I agree that people miss appointments etc, but this is again distraction from
bigger picture, where you would focus on your skills and what you really want
to do. And especially how you want to do it, process is also important.

------
MikeTheGreat
Reading this, it seems like one of (at least) two things might be true:

1) The article is written for other members of the author's group, but wasn't
really meant for broad consumption. Yes, it's online, in public, etc, but
either the author wasn't thinking about that and/or ignored it. I say this
because it feels like something one would say when complaining to friends at a
pub after hours. It's got this "we've all been here, don't you just hate it?"
sorta vibe to it.

2) The article is written to be click-bait/incendiary on purpose. A while back
(a year or two?) someone else wrote something similar and it blew up big.

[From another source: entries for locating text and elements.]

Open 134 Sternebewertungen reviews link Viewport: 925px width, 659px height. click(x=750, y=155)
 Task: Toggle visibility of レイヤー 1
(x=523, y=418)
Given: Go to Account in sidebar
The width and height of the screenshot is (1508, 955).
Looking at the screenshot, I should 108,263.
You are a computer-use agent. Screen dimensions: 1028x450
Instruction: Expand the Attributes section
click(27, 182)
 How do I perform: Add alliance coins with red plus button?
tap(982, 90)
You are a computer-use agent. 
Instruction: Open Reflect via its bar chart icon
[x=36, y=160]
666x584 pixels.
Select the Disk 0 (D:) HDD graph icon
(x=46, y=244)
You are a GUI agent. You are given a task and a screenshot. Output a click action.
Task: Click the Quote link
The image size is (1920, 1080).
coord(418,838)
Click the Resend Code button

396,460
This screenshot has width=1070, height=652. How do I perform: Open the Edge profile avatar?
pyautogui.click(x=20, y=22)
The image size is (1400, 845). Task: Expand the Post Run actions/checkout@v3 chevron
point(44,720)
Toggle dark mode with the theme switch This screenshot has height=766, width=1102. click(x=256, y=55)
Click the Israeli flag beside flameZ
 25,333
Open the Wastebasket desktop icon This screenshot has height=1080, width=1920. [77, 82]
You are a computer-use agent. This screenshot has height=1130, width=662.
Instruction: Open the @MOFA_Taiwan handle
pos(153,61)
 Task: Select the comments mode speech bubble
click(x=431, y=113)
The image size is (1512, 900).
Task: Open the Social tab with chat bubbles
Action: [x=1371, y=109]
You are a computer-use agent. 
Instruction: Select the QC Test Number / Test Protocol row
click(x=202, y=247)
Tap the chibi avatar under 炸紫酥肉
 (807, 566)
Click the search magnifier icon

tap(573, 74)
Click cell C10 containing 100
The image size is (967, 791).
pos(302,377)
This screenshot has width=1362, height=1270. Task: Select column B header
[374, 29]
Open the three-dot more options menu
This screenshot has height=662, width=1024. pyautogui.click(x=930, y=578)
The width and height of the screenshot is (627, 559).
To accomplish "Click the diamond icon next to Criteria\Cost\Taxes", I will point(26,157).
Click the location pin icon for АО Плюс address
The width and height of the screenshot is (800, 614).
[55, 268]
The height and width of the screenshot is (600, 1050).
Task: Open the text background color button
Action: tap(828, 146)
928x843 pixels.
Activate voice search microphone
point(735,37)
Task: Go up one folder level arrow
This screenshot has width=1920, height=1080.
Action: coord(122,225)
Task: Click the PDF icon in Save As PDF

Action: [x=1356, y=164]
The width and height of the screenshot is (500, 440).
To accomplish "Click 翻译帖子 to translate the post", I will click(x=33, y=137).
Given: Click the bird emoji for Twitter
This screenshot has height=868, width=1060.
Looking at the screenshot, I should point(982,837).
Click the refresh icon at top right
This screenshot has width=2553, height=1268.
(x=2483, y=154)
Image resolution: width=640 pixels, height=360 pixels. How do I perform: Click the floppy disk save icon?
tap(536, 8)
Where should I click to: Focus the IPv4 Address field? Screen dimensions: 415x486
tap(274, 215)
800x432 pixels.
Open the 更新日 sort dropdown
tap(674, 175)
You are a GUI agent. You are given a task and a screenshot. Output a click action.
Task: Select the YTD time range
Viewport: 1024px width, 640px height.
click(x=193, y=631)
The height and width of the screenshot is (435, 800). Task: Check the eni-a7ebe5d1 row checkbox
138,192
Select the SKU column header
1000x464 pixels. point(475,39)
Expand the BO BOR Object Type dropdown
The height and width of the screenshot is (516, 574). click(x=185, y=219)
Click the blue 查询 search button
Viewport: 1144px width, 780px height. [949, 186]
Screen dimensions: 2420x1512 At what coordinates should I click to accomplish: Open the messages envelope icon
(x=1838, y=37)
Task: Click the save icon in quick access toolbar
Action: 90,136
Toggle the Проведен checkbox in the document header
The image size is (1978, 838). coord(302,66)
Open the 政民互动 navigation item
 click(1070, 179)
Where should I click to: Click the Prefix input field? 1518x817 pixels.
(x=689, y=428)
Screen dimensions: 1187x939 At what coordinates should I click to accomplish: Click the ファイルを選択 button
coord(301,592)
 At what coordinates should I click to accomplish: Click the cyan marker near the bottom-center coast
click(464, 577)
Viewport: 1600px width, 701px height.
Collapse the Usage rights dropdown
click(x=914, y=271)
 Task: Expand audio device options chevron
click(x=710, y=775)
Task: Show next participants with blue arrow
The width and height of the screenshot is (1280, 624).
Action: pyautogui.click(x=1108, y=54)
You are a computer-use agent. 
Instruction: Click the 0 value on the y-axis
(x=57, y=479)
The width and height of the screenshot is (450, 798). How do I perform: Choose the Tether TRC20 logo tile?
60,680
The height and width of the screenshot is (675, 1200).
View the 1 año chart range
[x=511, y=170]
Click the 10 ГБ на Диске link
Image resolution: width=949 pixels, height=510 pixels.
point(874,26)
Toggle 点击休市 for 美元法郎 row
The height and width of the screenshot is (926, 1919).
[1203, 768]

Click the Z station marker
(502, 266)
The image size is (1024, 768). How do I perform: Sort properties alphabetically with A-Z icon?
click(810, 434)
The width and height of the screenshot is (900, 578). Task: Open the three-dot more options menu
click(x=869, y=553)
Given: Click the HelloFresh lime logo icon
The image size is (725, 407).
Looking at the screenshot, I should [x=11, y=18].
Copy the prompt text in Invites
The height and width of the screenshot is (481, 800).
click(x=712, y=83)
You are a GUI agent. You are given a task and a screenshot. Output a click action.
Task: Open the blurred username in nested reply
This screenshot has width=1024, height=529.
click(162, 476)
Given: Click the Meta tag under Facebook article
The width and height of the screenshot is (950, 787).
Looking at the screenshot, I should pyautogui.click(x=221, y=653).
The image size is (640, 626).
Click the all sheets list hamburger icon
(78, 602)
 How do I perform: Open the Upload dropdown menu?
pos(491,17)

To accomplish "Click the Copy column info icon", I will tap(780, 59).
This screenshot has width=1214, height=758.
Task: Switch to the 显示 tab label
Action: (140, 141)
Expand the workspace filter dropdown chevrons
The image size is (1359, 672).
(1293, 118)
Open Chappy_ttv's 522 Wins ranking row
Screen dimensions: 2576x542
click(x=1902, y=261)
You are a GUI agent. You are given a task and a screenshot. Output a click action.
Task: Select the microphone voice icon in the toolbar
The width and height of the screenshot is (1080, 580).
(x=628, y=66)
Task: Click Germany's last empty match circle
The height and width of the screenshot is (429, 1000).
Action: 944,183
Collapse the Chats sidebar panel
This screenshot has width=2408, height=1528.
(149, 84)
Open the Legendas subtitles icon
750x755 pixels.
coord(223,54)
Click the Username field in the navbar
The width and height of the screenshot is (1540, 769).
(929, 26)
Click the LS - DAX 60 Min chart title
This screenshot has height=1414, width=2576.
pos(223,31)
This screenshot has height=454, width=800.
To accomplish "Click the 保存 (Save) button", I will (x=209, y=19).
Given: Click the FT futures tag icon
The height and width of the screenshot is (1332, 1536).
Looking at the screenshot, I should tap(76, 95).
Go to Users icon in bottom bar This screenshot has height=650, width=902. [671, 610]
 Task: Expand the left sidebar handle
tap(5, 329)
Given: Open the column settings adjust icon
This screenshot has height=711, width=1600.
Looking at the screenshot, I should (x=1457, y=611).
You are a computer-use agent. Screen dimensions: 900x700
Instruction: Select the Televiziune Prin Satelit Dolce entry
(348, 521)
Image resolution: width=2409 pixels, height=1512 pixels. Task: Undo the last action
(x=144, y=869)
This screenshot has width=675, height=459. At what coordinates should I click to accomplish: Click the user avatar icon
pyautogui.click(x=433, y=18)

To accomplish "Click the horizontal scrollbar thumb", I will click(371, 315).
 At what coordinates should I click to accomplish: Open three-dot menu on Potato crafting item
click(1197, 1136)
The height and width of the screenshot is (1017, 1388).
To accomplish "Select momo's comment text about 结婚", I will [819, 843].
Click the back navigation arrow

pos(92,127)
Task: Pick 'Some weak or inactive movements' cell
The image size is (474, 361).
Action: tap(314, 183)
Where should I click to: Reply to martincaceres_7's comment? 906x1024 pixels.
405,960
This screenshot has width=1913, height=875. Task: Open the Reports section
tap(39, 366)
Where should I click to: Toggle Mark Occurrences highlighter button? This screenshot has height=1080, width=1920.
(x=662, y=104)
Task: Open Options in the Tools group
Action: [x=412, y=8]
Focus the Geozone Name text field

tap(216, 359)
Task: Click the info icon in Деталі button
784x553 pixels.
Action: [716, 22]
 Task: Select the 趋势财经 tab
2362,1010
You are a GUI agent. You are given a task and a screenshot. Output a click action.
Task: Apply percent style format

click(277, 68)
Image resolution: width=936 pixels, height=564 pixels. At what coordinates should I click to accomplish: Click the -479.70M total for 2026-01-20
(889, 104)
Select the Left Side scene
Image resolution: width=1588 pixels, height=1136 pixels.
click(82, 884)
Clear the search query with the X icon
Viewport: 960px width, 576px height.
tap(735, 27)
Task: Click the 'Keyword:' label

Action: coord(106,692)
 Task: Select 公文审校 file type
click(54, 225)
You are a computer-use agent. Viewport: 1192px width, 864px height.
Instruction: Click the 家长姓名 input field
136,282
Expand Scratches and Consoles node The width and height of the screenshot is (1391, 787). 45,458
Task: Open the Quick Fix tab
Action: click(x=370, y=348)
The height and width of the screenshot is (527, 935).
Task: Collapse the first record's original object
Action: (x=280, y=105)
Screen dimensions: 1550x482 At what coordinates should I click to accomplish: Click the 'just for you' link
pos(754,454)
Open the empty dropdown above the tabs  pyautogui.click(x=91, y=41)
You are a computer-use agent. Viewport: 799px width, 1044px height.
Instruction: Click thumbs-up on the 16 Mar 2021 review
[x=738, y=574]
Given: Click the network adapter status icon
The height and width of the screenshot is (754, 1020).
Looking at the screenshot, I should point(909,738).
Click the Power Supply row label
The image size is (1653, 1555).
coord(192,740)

More
than anything it gave people something to shake their fist at. It gave older
people an excuse to look down on "the kids today", younger folk could shake
their fist at the poor treatment they receive from older people. I wonder if
this author is also trying to go viral in a similar sort of way. I feel like
it takes a particular skill to write these sorts of things - it's gotta be
believable that a 22 year old would write this, but also push enough of the
older generation's buttons that it'll inflame them, too.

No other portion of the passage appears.